[Extracted text Boundary: Start]

# Police shoot Alligator in Missouri



## Helmet_S (Mar 18, 2010)

Check out this story about police shooting an alligator in Missouri. Who knew that we had Alligators in Missouri.

http://www.kmov.com/news/local/Police-shoot-gator-find-out-its-a-lawn-ornament-123014628.html

I love the responce at the end of this story that police got from the property owner.


----------



## youngdon (Mar 10, 2010)

Gotta love it !!


----------



## ReidRH (Feb 1, 2010)

Like Someone Said " You Just Cant Make This UP!!"


----------



## Mattuk (Oct 16, 2010)

Makes the numpty's who closed a motorway down for a kids stuffed tiger look not so bad now!


----------



## Helmet_S (Mar 18, 2010)

Mattuk, I still think that the lion is worse. Usually stuffed animals don't look that real. I could see an concrete alligator looking very real.


----------



## Antlerz22 (Apr 18, 2011)

Imagine a richochet bullet from the concrete killing someone what then? Bunch of trigger happy usurpers. And anyway thats something that DNR should of handled not city police. Thats what you get when its not your especiality.


----------



## SWAMPBUCK10PT (Apr 5, 2010)

*Now that there is FUNNY----and to think dem cops are protecting you-------hehehee*


----------



## Mattuk (Oct 16, 2010)

[Extracted text Boundary: End]

● Apply what you read:
a) In the thread about the Missouri alligator shooting, why does Helmet_S say the stuffed-animal incident Mattuk brought up is worse? Answer in one to three sentences.
b) Pick up the forum thread about police shooting a concrete alligator in Missouri and carry it on from where it stops.

[Recorded information Boundary: Start]

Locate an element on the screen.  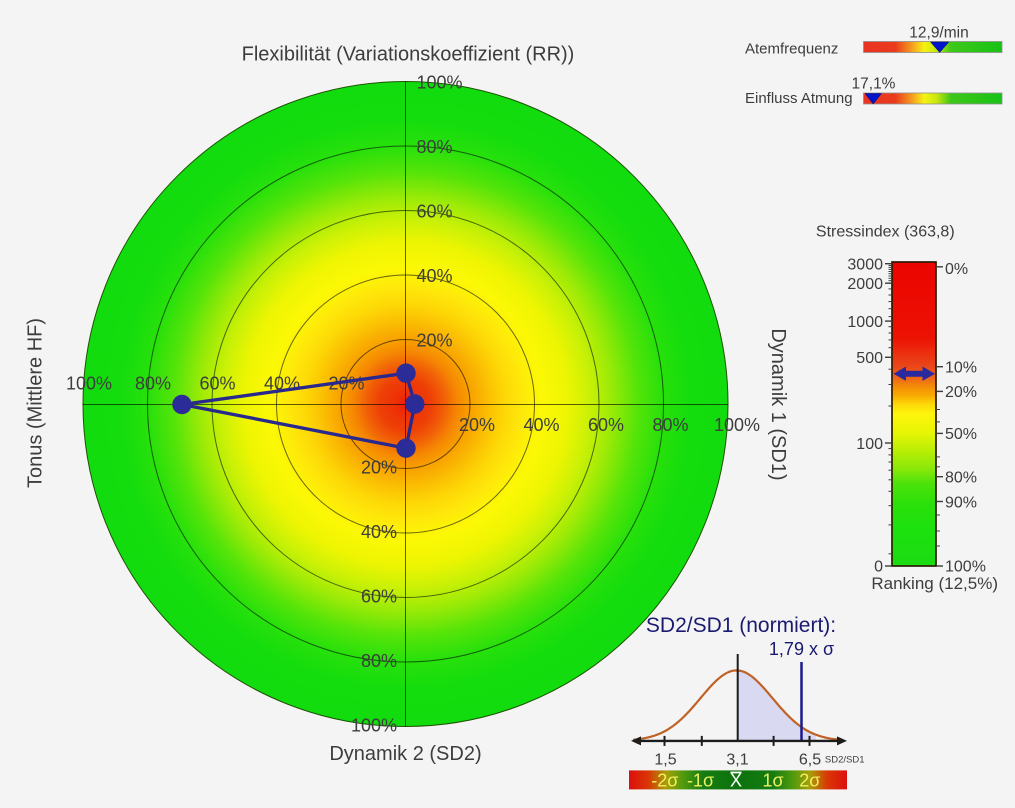
svg-text: Einfluss Atmung is located at coordinates (799, 98).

[Recorded information Boundary: End]

● Answers to the tasks:
a) Helmet_S thinks it is worse because stuffed animals usually don't look very real. A concrete alligator, by contrast, could easily look like a real one.

b)
Helmet_S said:


> Mattuk, I still think that the lion is worse. Usually stuffed animals don't look that real. I could see an concrete alligator looking very real.


I'm not going to argue with you Jason I think both lots are numpty's!


----------



## On a call (Mar 3, 2010)

Personally I prefered Skips buck in the front yard making a rub !!!

Now that was all too real looking !


----------



## youngdon (Mar 10, 2010)

As I recall he stopped a lot of traffic. I know I would have stopped.


----------



## On a call (Mar 3, 2010)

Yes Skip caused a traffic jam on a two lane road that only sees 20 people a day ! They sent out a reporter and skip told em that last winter when the temps dropped to -40 this deer froze there and has yet to thaw.


----------



## Mattuk (Oct 16, 2010)

Fantastic!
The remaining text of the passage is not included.